Problem to solve
Once you reach the end of the data, transcribe all of it exactly.

═══ Entries shown ═══

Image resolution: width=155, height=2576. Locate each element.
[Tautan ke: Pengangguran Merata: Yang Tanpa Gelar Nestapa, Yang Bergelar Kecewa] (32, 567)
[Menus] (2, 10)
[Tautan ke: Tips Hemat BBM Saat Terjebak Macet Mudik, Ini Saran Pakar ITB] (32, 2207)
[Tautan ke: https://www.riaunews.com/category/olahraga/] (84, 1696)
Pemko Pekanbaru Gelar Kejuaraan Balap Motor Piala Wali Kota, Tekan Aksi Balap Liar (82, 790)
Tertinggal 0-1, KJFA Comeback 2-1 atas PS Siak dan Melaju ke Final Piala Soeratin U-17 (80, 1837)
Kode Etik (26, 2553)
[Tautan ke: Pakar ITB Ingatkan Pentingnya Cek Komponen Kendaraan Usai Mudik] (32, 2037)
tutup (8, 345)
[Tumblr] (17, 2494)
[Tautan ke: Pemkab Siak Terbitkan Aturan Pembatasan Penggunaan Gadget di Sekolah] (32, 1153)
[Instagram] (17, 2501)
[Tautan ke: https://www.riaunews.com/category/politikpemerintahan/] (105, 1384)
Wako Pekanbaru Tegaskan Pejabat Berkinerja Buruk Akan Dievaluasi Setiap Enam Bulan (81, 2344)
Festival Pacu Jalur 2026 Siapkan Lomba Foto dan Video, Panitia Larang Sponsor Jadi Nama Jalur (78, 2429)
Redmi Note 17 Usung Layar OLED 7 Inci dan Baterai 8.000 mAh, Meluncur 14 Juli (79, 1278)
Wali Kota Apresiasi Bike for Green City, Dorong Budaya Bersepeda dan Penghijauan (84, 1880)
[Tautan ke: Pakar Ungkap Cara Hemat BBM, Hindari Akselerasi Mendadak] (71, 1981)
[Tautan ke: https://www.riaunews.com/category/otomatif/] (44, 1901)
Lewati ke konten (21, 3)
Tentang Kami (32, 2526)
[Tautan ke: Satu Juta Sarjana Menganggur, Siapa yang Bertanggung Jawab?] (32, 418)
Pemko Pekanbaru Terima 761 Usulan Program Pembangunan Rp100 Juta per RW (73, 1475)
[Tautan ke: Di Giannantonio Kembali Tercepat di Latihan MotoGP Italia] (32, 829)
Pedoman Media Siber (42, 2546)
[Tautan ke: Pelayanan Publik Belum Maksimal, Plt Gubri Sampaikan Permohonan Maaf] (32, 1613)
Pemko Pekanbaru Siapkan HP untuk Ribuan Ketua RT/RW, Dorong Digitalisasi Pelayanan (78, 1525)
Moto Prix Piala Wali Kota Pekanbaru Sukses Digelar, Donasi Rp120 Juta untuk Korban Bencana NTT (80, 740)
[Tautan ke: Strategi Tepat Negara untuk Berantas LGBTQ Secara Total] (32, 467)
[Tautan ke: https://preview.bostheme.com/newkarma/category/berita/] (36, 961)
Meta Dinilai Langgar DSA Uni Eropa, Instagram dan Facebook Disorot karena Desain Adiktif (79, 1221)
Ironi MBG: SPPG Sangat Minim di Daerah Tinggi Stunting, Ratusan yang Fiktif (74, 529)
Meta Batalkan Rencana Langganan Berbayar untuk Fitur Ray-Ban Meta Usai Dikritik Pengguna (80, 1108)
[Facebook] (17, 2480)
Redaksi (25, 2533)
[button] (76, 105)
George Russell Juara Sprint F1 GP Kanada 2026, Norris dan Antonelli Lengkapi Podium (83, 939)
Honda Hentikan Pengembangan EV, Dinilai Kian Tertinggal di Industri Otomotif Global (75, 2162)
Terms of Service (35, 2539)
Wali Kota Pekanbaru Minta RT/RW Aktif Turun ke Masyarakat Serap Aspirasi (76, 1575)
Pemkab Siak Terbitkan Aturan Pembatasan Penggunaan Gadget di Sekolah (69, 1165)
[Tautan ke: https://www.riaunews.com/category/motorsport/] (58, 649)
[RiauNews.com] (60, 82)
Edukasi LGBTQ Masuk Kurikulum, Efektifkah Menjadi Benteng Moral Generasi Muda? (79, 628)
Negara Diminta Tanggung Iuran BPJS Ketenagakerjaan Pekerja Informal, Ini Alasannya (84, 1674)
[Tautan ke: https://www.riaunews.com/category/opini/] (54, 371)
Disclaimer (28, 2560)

═══

Answer to the problem
Image resolution: width=155, height=2576. Locate each element.
[Tautan ke: Pengangguran Merata: Yang Tanpa Gelar Nestapa, Yang Bergelar Kecewa] (32, 567)
[Menus] (2, 10)
[Tautan ke: Tips Hemat BBM Saat Terjebak Macet Mudik, Ini Saran Pakar ITB] (32, 2207)
[Tautan ke: https://www.riaunews.com/category/olahraga/] (84, 1696)
Pemko Pekanbaru Gelar Kejuaraan Balap Motor Piala Wali Kota, Tekan Aksi Balap Liar (82, 790)
Tertinggal 0-1, KJFA Comeback 2-1 atas PS Siak dan Melaju ke Final Piala Soeratin U-17 (80, 1837)
Kode Etik (26, 2553)
[Tautan ke: Pakar ITB Ingatkan Pentingnya Cek Komponen Kendaraan Usai Mudik] (32, 2037)
tutup (8, 345)
[Tumblr] (17, 2494)
[Tautan ke: Pemkab Siak Terbitkan Aturan Pembatasan Penggunaan Gadget di Sekolah] (32, 1153)
[Instagram] (17, 2501)
[Tautan ke: https://www.riaunews.com/category/politikpemerintahan/] (105, 1384)
Wako Pekanbaru Tegaskan Pejabat Berkinerja Buruk Akan Dievaluasi Setiap Enam Bulan (81, 2344)
Festival Pacu Jalur 2026 Siapkan Lomba Foto dan Video, Panitia Larang Sponsor Jadi Nama Jalur (78, 2429)
Redmi Note 17 Usung Layar OLED 7 Inci dan Baterai 8.000 mAh, Meluncur 14 Juli (79, 1278)
Wali Kota Apresiasi Bike for Green City, Dorong Budaya Bersepeda dan Penghijauan (84, 1880)
[Tautan ke: Pakar Ungkap Cara Hemat BBM, Hindari Akselerasi Mendadak] (71, 1981)
[Tautan ke: https://www.riaunews.com/category/otomatif/] (44, 1901)
Lewati ke konten (21, 3)
Tentang Kami (32, 2526)
[Tautan ke: Satu Juta Sarjana Menganggur, Siapa yang Bertanggung Jawab?] (32, 418)
Pemko Pekanbaru Terima 761 Usulan Program Pembangunan Rp100 Juta per RW (73, 1475)
[Tautan ke: Di Giannantonio Kembali Tercepat di Latihan MotoGP Italia] (32, 829)
Pedoman Media Siber (42, 2546)
[Tautan ke: Pelayanan Publik Belum Maksimal, Plt Gubri Sampaikan Permohonan Maaf] (32, 1613)
Pemko Pekanbaru Siapkan HP untuk Ribuan Ketua RT/RW, Dorong Digitalisasi Pelayanan (78, 1525)
Moto Prix Piala Wali Kota Pekanbaru Sukses Digelar, Donasi Rp120 Juta untuk Korban Bencana NTT (80, 740)
[Tautan ke: Strategi Tepat Negara untuk Berantas LGBTQ Secara Total] (32, 467)
[Tautan ke: https://preview.bostheme.com/newkarma/category/berita/] (36, 961)
Meta Dinilai Langgar DSA Uni Eropa, Instagram dan Facebook Disorot karena Desain Adiktif (79, 1221)
Ironi MBG: SPPG Sangat Minim di Daerah Tinggi Stunting, Ratusan yang Fiktif (74, 529)
Meta Batalkan Rencana Langganan Berbayar untuk Fitur Ray-Ban Meta Usai Dikritik Pengguna (80, 1108)
[Facebook] (17, 2480)
Redaksi (25, 2533)
[button] (76, 105)
George Russell Juara Sprint F1 GP Kanada 2026, Norris dan Antonelli Lengkapi Podium (83, 939)
Honda Hentikan Pengembangan EV, Dinilai Kian Tertinggal di Industri Otomotif Global (75, 2162)
Terms of Service (35, 2539)
Wali Kota Pekanbaru Minta RT/RW Aktif Turun ke Masyarakat Serap Aspirasi (76, 1575)
Pemkab Siak Terbitkan Aturan Pembatasan Penggunaan Gadget di Sekolah (69, 1165)
[Tautan ke: https://www.riaunews.com/category/motorsport/] (58, 649)
[RiauNews.com] (60, 82)
Edukasi LGBTQ Masuk Kurikulum, Efektifkah Menjadi Benteng Moral Generasi Muda? (79, 628)
Negara Diminta Tanggung Iuran BPJS Ketenagakerjaan Pekerja Informal, Ini Alasannya (84, 1674)
[Tautan ke: https://www.riaunews.com/category/opini/] (54, 371)
Disclaimer (28, 2560)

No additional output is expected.